In Tunisia, over 100 senior officials with the country’s largest political party have resigned, protesting President Kais Saied’s ousting of the Tunisian prime minister and his suspension of parliament in July. Opponents are decrying an attempted coup after Saied gave himself executive authority. On Sunday, thousands of protesters gathered in the capital Tunis demanding Saied step down.
Abdelfattah Saied: “He is acting like he is the sun that is rising on the country, the general prosecutor, the president, the parliament, the government, like he is everything. Even his authority that revised the constitutional laws, it is like he is saying, 'I am your god almighty.' That is what it means. No, this must be removed. The Tunisian people deserve better than this.”
In immigration news, the Biden administration has issued a new rule that seeks to modify DACA, or Deferred Action for Childhood Arrivals, in an effort to preserve and protect the temporary relief program from future legal challenges. This comes after a Texas federal judge in July struck down DACA, arguing the program exceeded President Obama’s authority when it was created through executive action in 2012. July’s ruling blocked new DACA applications. DACA has provided temporary protection from deportation and work authorization to some 800,000 undocumented people who were brought to the U.S. as children.
Filmmaker Melvin Van Peebles — praised as the godfather of modern Black cinema — died in New York last week at the age of 89. Van Peebles is best known for his iconic 1971 film “Sweet Sweetback’s Baadasssss Song,” which is credited with launching the blaxploitation movie genre. Van Peebles was also an actor, novelist, playwright and composer.
Prominent Native American filmmaker, journalist and professor Myron Dewey died Sunday in a car crash in Nevada. He was 49 years old. Dewey was the founder of the media production company Digital Smoke Signals, which shared live footage from the frontlines of the resistance to the Dakota Access pipeline in Standing Rock. Democracy Now! met Dewey in North Dakota in 2016 as he faced a misdemeanor stalking charge for using a drone to take video of unlicensed private pipeline security workers. Those charges would ultimately be dropped.
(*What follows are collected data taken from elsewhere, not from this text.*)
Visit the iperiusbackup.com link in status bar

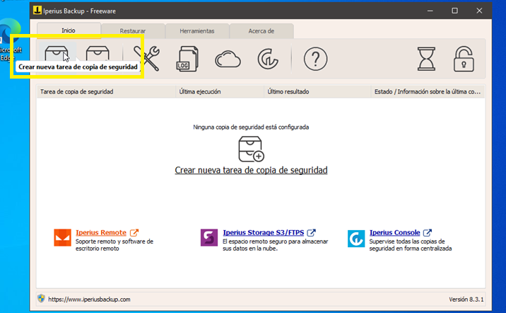(89, 300)
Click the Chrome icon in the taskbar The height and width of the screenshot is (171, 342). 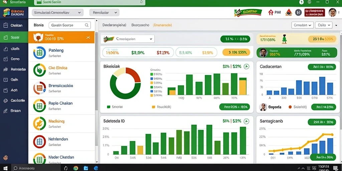click(76, 168)
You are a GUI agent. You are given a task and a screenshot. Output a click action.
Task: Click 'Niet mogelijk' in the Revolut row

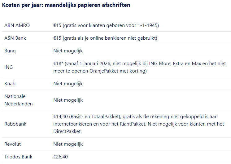point(68,144)
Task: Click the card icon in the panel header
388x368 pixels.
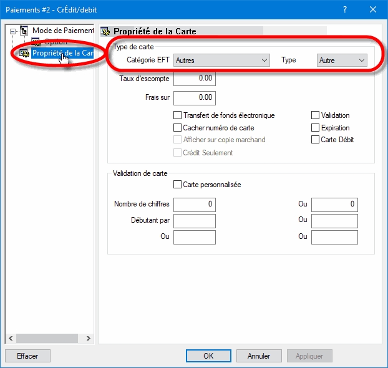Action: click(106, 31)
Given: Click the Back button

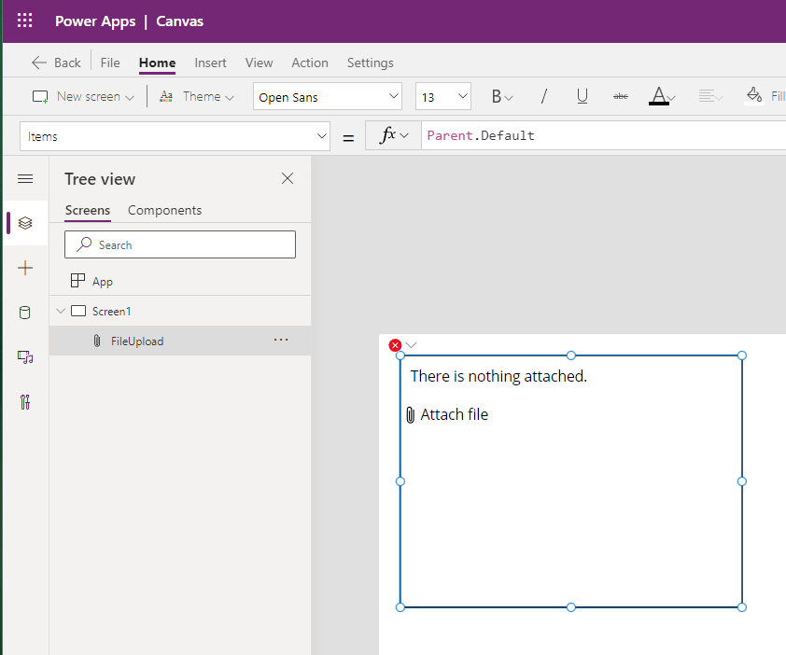Looking at the screenshot, I should [x=56, y=63].
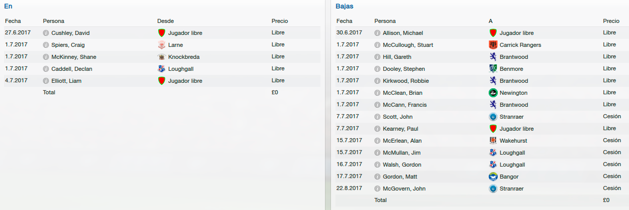Sort incoming transfers by Desde column
This screenshot has width=629, height=210.
click(x=165, y=21)
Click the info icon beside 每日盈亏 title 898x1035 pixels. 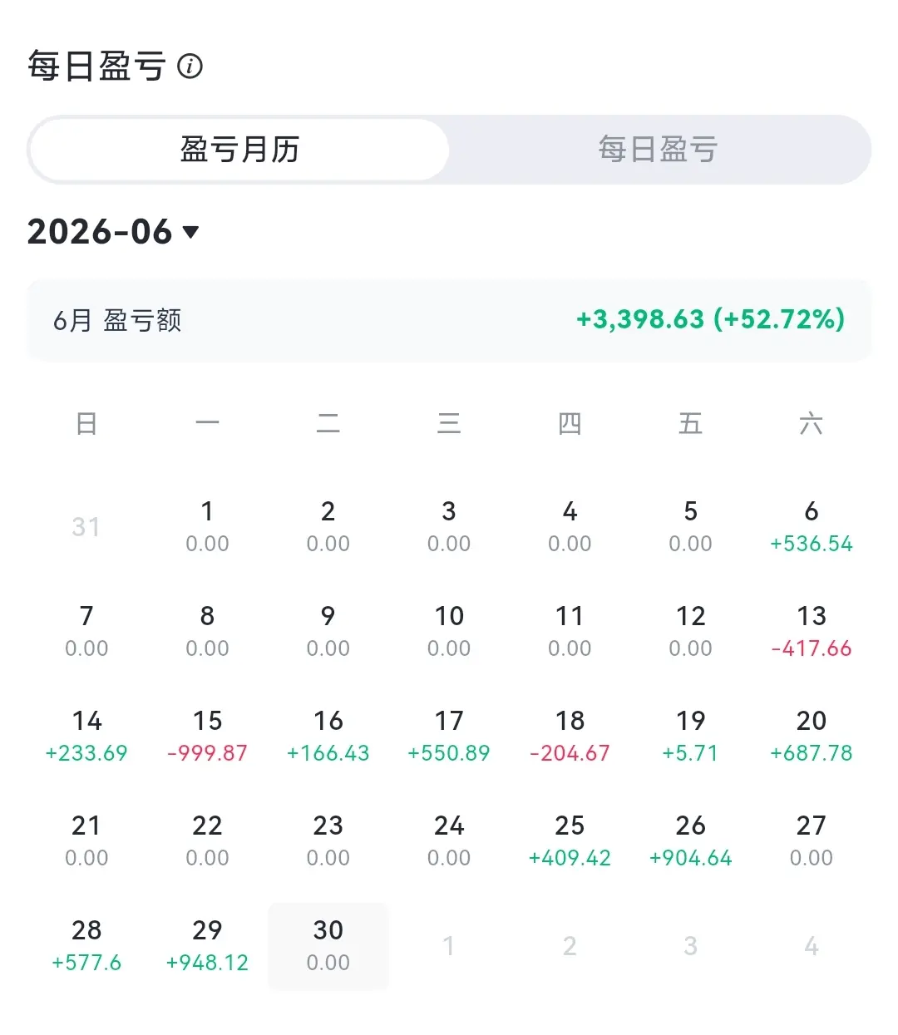(x=190, y=66)
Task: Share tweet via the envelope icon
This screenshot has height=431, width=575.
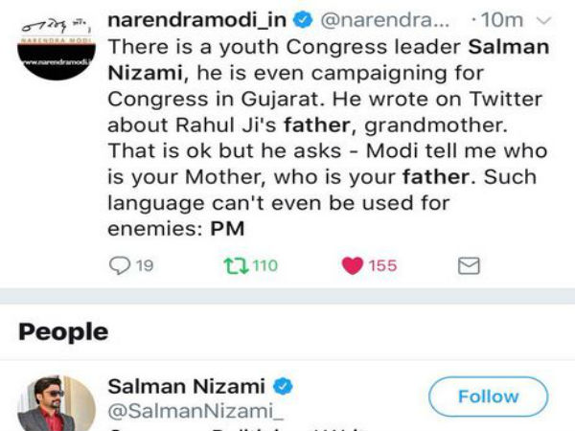Action: pyautogui.click(x=469, y=265)
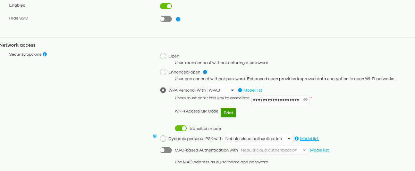Select the Enhanced-open radio button
This screenshot has width=415, height=171.
pyautogui.click(x=163, y=72)
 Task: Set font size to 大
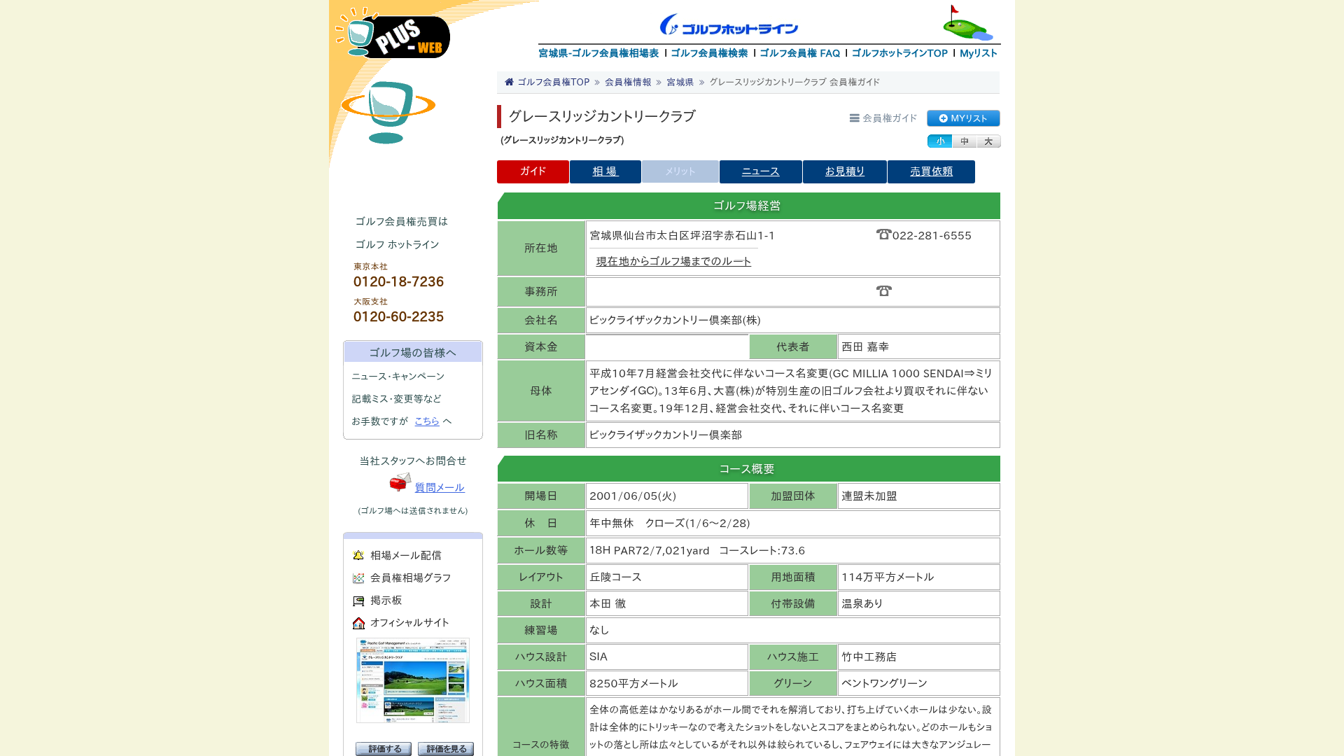[988, 141]
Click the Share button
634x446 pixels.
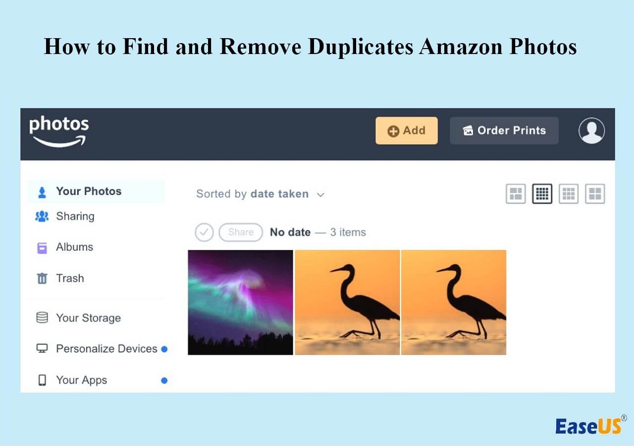click(241, 232)
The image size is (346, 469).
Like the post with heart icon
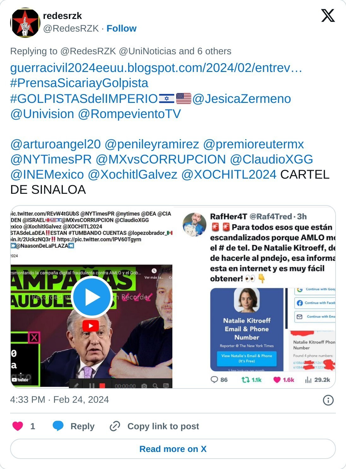18,426
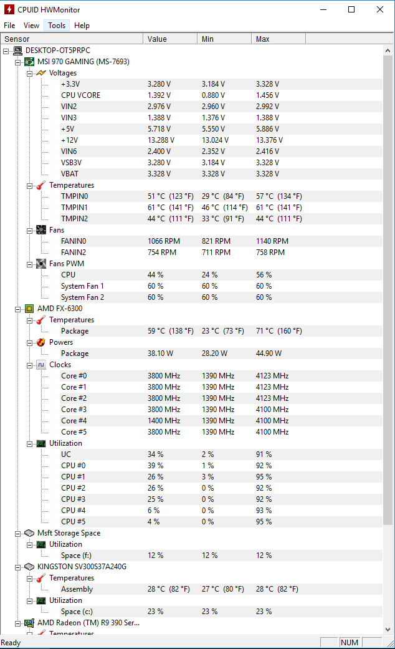Open the View menu

[31, 25]
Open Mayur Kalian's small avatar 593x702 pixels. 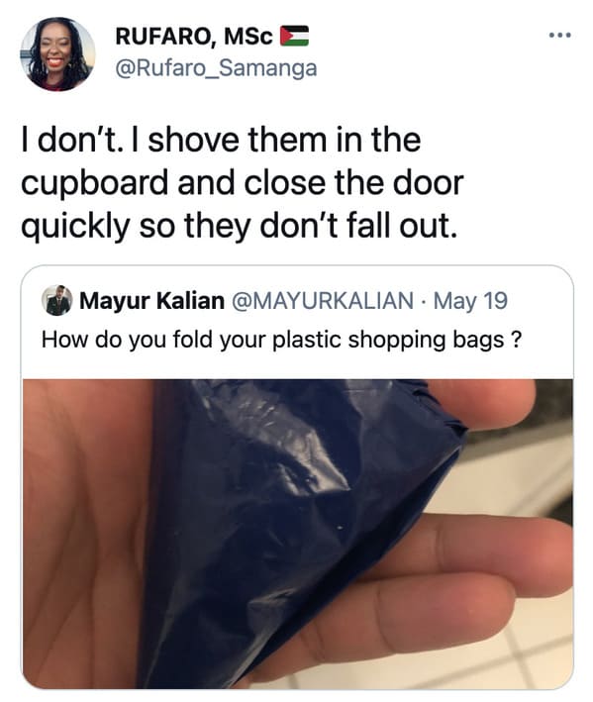(x=56, y=300)
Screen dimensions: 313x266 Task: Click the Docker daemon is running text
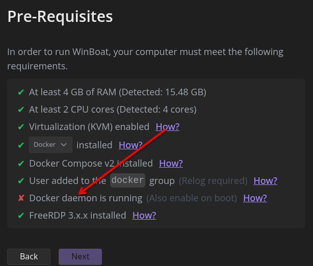click(86, 198)

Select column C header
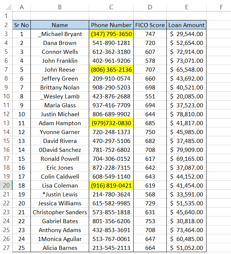[111, 7]
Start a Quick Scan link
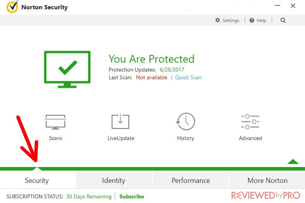 point(188,77)
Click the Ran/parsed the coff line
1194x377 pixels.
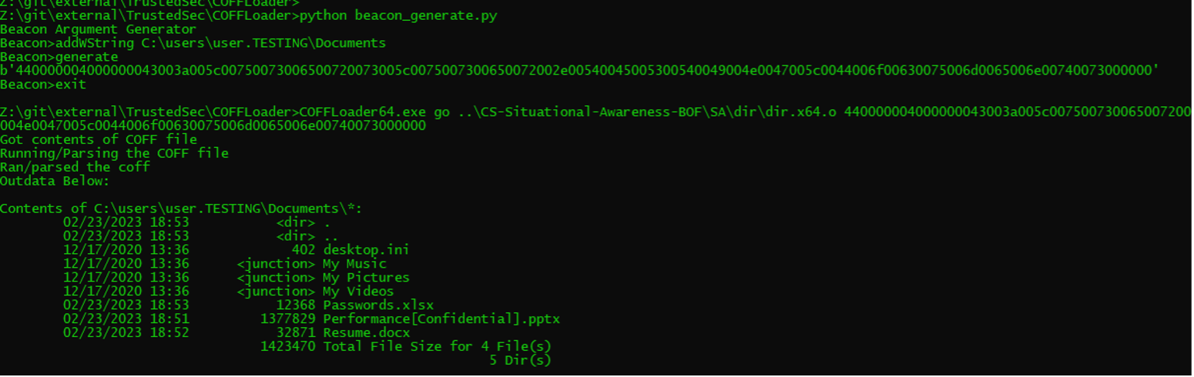pos(75,167)
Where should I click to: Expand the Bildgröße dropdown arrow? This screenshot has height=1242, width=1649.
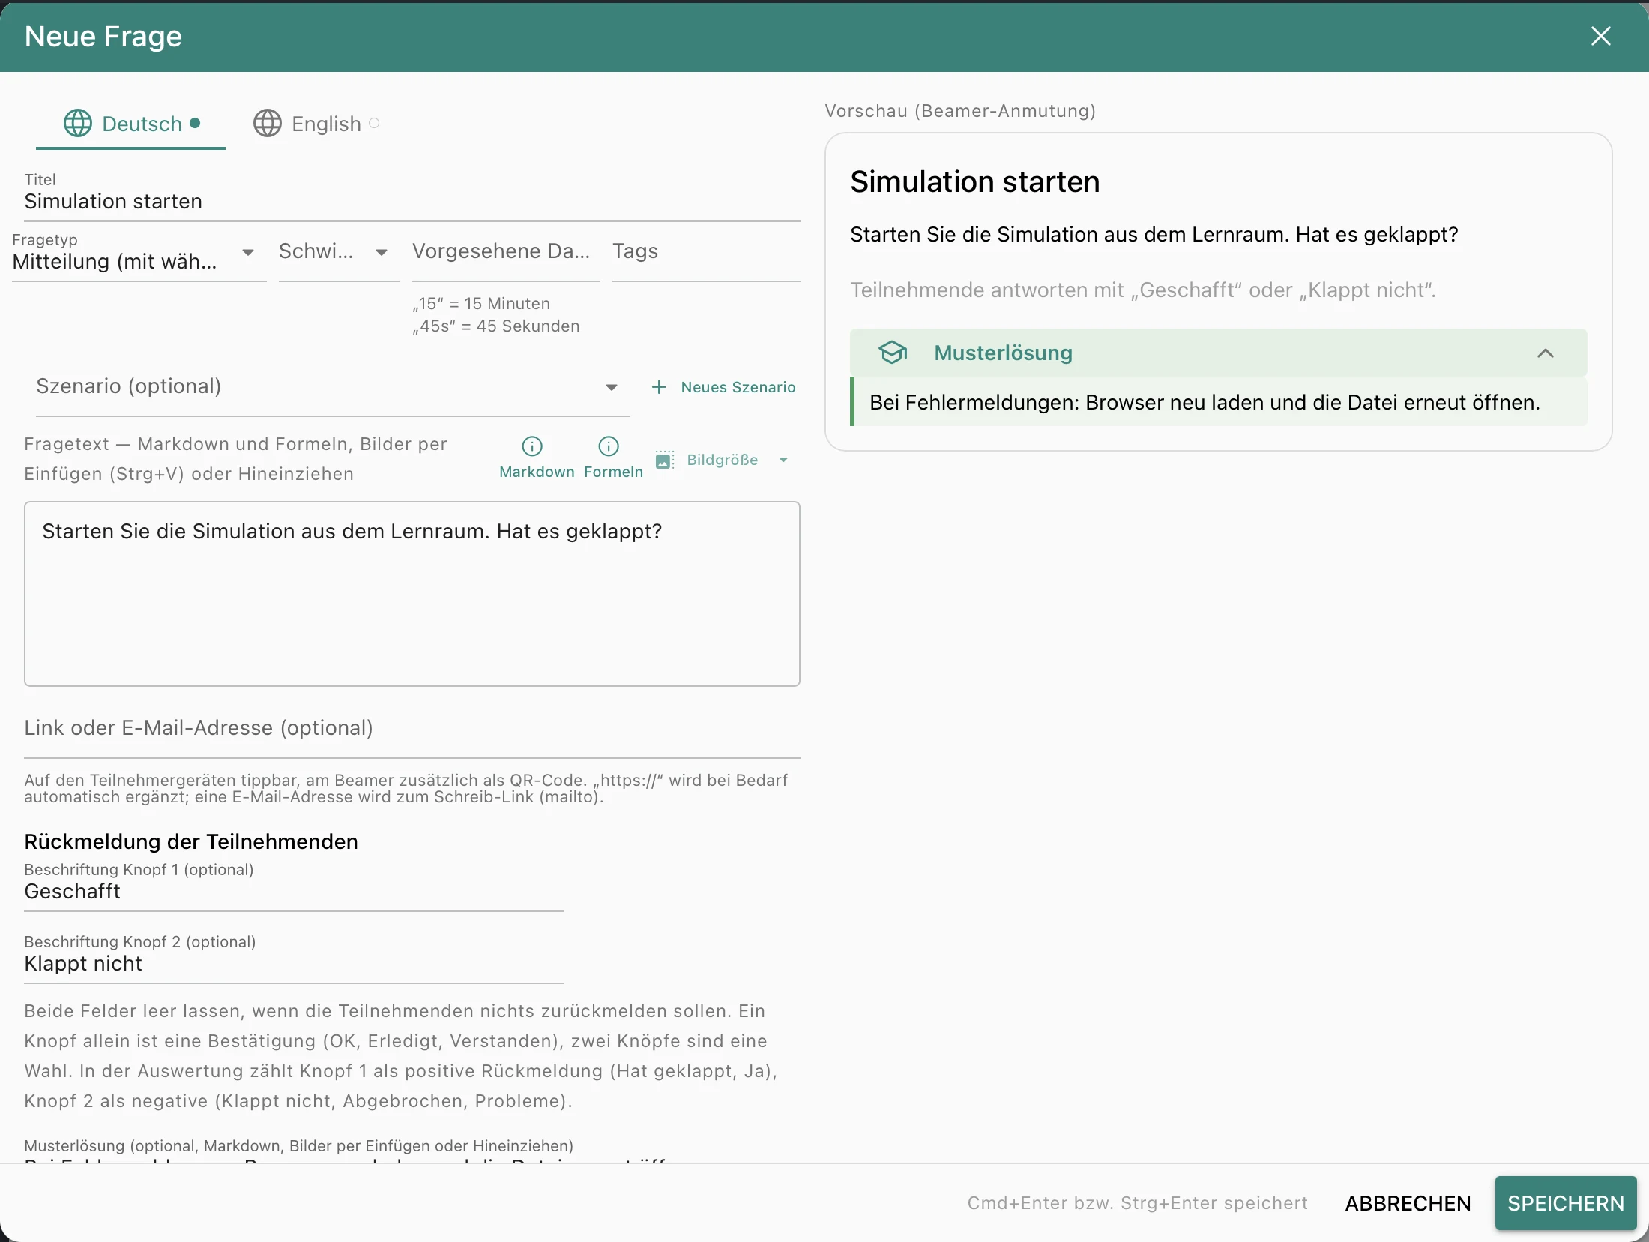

Myron Dewey: “There is an arrest warrant for me stalking the Dakota Access pipeline security, which these are guys that had no badges, no names, no license plates. So, it’s a little intimidating when you see these guys looking like Navy SEALs in the back, you know, when you’re traveling, when you’re documenting. You know, I came as a filmmaker and digital storyteller, and I’m leaving now as an environmental justice filmmaker and journalist.”